Published articles:
-
McKenna, Ryan, Daniel Sheldon, and Gerome Miklau. 2021. "Winning the NIST Contest: A scalable and general approach to differentially private synthetic data." Journal of Privacy and Confidentiality 11 (3).
-
McKenna, Ryan, Daniel Sheldon, and Gerome Miklau. "Graphical-model based estimation and inference for differential privacy." In Proceedings of the 36th International Conference on Machine Learning. 2019. https://arxiv.org/abs/1901.09136
For anyone interested in using this code-base, the "examples" folder has been reorganized. Specifically, the files in the "examples" folder are meant to demonstrate how to use Private-PGM for different problems. These files are typically not designed to run on arbitrary datasets and/or workloads. They are more useful if you are trying to learn how to use this code base and would like to build your own mechanisms on top of it.
If you would simply like to compare against mechanisms that are built on top of Private-PGM, please refer to the "mechanisms" folder. These will contain implementations of several mechanisms that are designed to work on a broad class of datasets and workloads. The mechanisms currently available here are:
- AIM - An adaptive and iterative mechanism
- MST - Winning solution to the 2018 NIST synthetic data challenge.
- Adaptive Grid - Second place solution to the 2020 NIST synthetic data challenge.
- MWEM+PGM - A scalable instantiation of the MWEM algorithm for marginal query workloads.
- HDMM+APPGM - A scalable instantiation of the HDMM algorithm for marginal query workloads.
For the methods above, MST and Adaptive Grid are workload agnostic. Nevertheless, we expect them to do well on general workloads like all 3-way marginals. MWEM+PGM, HDMM+APPGM, and AIM are all workload aware, and are designed to offer low error on the marginals specified in the workload.
NOTE: The first three mechanisms produce synthetic data, but HDMM+APPGM only produces query answers, not synthetic data.
Suppose we have a unknown data distribution P(A,B,C) defined over three variables and we invoke a noise-addition mechanism to get a noisy answer to the two-way marginals P(A,B) and P(B,C).

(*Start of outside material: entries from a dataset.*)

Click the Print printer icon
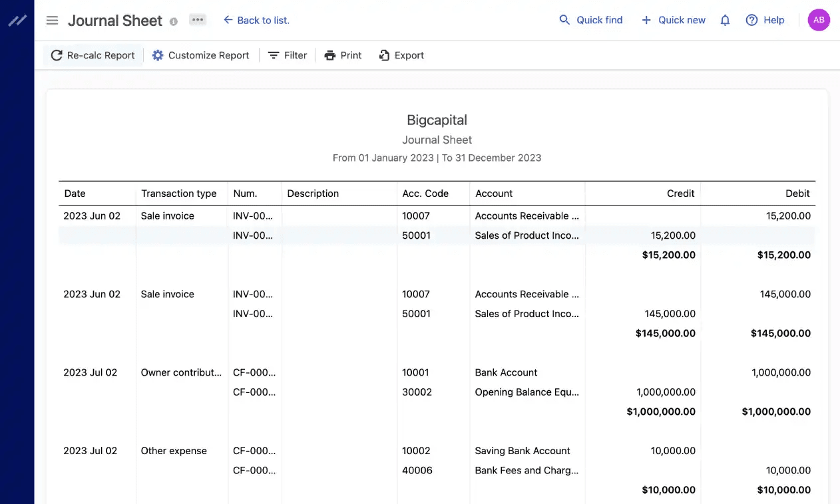point(330,55)
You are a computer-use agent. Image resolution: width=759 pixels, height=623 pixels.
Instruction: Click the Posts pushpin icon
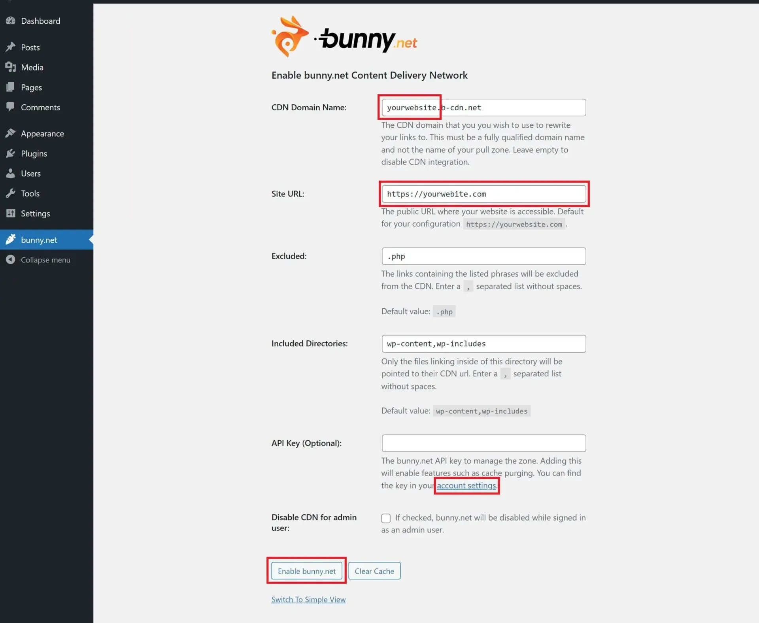11,47
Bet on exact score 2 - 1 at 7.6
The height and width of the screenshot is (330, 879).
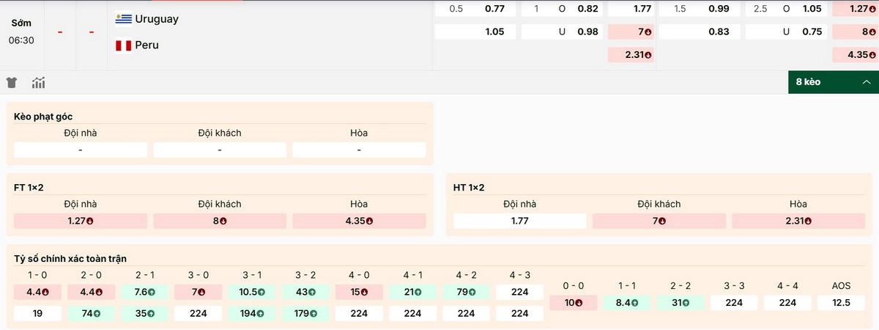(146, 292)
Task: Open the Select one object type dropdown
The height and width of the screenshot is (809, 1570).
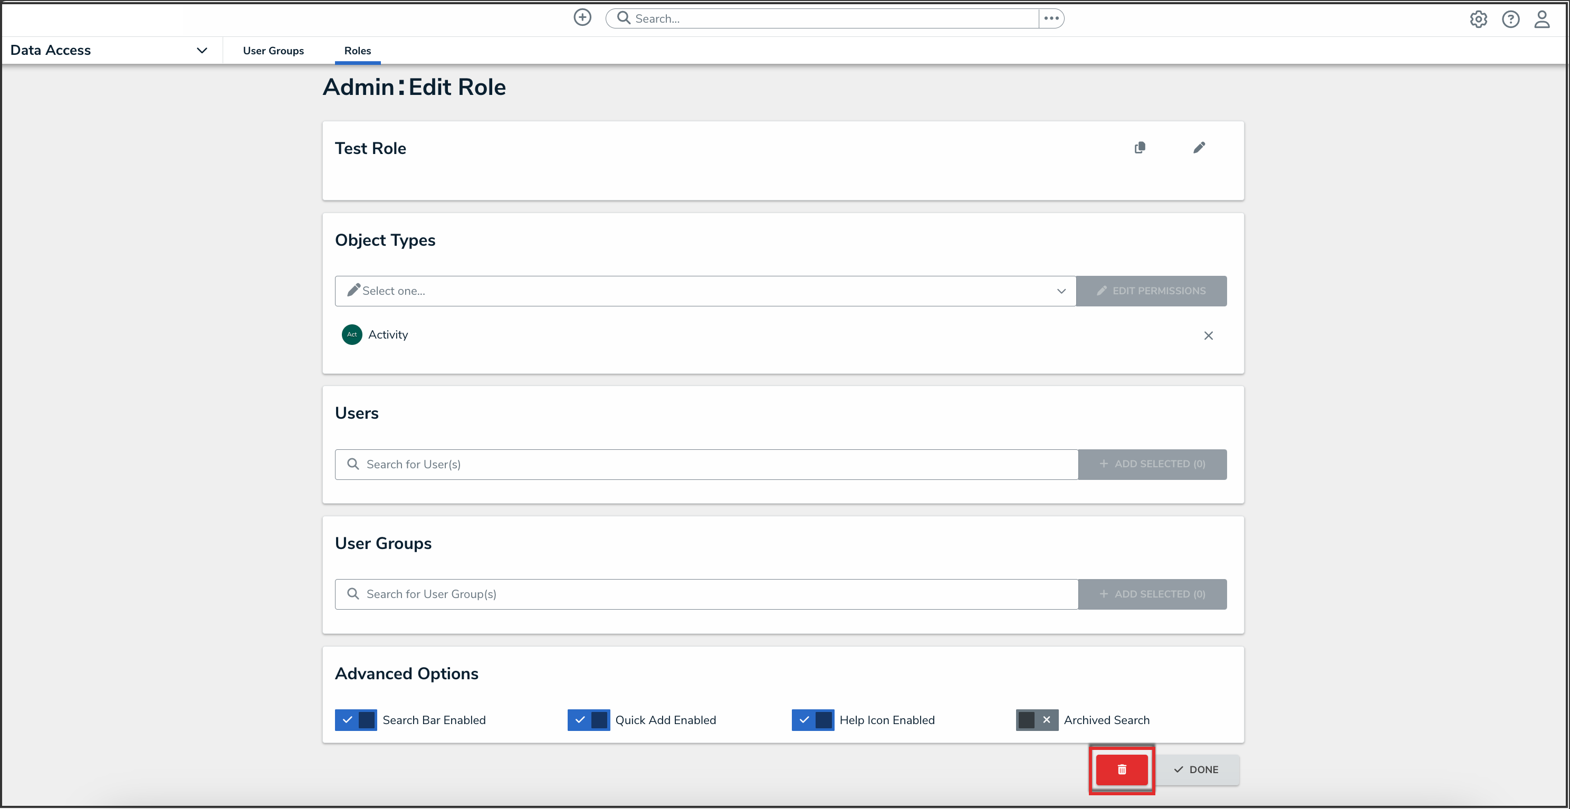Action: (x=705, y=291)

We want to use this information to recover a representation of the data distribution that approximates the true data with respect to the measured marginals. We can do this as follows:
First, load synthetic data with 1000 rows over a domain of size 2 x 3 x 4
>>> from mbi import Dataset, Domain, FactoredInference
>>> import numpy as np
>>>
>>> domain = Domain(['A','B','C'], [2,3,4])

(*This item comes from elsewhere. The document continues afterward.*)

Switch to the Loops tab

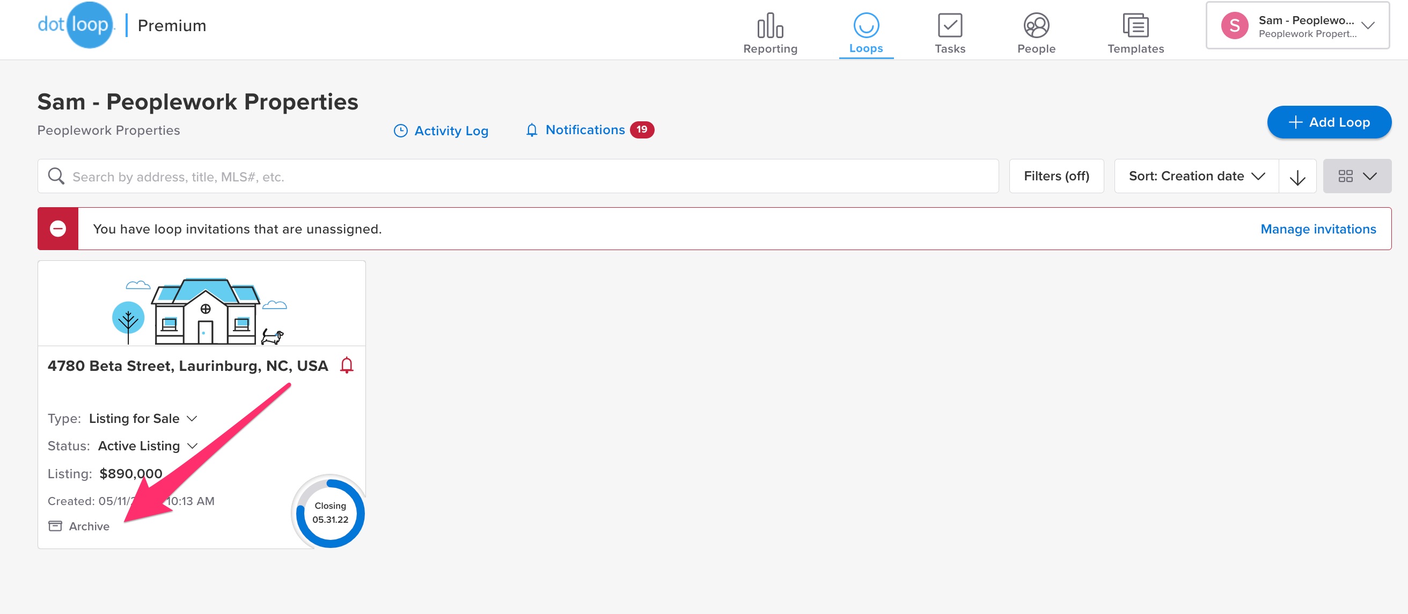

>>> data = Dataset.synthetic(domain, 1000)
Then measure the AB marginal and BC marginal using the Laplace mechanism
>>> epsilon = 1.0
>>> sigma = 1.0 / epsilon
>>> ab = data.project(['A','B']).datavector()

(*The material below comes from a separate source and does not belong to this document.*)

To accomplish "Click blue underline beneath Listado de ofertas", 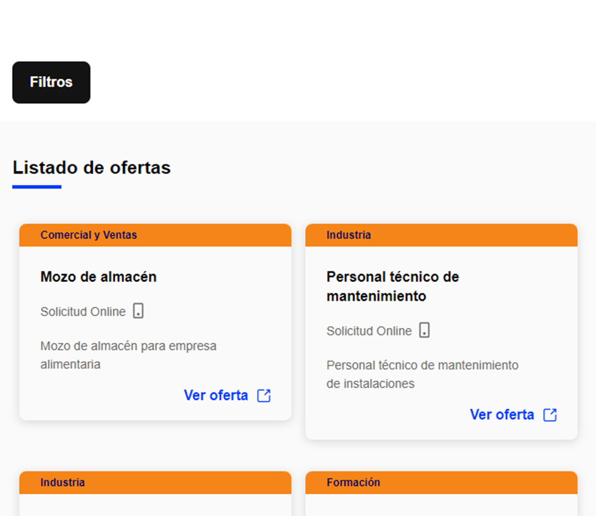I will click(37, 187).
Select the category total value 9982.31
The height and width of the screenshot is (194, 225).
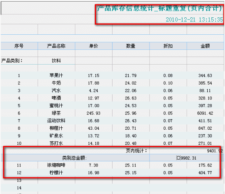[186, 158]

>>> bc = data.project(['B','C']).datavector()
>>> yab = ab + np.random.laplace(loc=0, scale=sigma, size=ab.size)
>>> ybc = bc + np.random.laplace(loc=0, scale=sigma, size=bc.size)
Now feed these noisy measurements into the inference engine using the Mirror Descent (MD) algorithm
>>> Iab = np.eye(ab.size)
>>> Ibc = np.eye(bc.size)
>>> measurements = [(Iab, yab, sigma, ('A','B')), (Ibc, ybc, sigma, ('B','C'))]
>>> engine = FactoredInference(domain, log=True)
>>> model = engine.estimate(measurements, engine='MD')
Now model can be used as if it were the true data to answer any new queries
>>> ab2 = model.project(['A','B']).datavector()
>>> bc2 = model.project(['B','C']).datavector()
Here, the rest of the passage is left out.